【4】
「ー申し訳ありませんでした」
翌日、学校の応接間に貴子と雄也、それにそれぞれの両親が呼ばれた。全員、ことがことだけに、深刻な顔つきをしている。中間にゼミの先生と校長先生が入っており、頭を下げたのは雄也の両親だった。
「おい、お前も頭を下げろ」
男親に言われ、雄也が無理矢理頭を下げてくる。貴子はそれを怯えた様子でながめてくる。好きだけど、怖かった。また殴られるんじゃないかと思うと、緊張するのだった。
「…今後一切、娘と関わらないでください」
貴子の父親がかたい声ではっきり言う。

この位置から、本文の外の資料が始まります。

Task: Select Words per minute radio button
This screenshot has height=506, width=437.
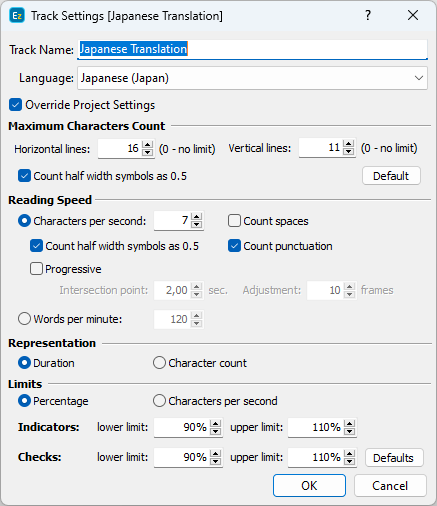Action: tap(24, 319)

2人で別れ話になるのではなく、大人達によって、無理に別れさせられそうだった。
「…あの」
「お前は黙ってなさい」
男親にたしなめられ、貴子は渋々と口を閉ざす。せっかく、勇気を出して言おうとしたのに、封じられてしまった。
「2人とも良い大人なんだから、分かるね」
ゼミの先生達に言われ、両方納得がいかないまま、頷く。貴子の目からは自然と涙が溢れてきた。心拍数もどんどんあがっていく。暖かくもないのに、額から汗が流れてきた。
「…貴子。おい、貴子!!」
両親の声が遠くなる。意識を保つのが難しく、気絶してしまったのだった。